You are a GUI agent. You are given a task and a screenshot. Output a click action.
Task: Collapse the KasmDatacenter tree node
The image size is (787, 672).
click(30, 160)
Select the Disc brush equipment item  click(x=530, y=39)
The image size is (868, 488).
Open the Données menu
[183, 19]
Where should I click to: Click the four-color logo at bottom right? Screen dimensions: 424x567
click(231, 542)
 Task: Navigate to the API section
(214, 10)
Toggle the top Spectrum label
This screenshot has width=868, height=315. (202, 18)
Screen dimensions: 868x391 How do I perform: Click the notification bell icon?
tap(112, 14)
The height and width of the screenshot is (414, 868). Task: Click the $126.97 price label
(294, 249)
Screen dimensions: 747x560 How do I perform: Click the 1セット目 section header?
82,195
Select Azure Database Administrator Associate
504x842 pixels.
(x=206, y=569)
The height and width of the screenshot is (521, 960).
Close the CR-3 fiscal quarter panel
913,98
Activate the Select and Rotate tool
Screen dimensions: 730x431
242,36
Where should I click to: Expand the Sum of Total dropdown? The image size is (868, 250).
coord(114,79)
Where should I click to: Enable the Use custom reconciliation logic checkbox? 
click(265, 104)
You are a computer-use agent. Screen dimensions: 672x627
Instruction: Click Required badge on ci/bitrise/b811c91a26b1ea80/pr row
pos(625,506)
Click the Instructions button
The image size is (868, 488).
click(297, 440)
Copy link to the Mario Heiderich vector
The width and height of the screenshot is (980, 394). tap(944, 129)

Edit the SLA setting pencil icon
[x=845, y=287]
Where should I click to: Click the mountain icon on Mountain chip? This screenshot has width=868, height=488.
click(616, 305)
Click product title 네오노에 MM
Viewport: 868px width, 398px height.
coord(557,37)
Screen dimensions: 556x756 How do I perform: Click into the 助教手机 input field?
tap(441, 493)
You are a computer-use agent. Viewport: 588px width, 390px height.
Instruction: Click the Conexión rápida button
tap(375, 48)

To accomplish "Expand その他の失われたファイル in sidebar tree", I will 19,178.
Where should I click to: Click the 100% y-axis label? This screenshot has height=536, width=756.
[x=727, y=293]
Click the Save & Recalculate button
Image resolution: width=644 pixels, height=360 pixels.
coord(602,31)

==========

*What you need to do:* Show the lines where the word "tree" appears in the entries.

*Output of the exercise:*
Task: Collapse the KasmDatacenter tree node
To accomplish "Expand その他の失われたファイル in sidebar tree", I will 19,178.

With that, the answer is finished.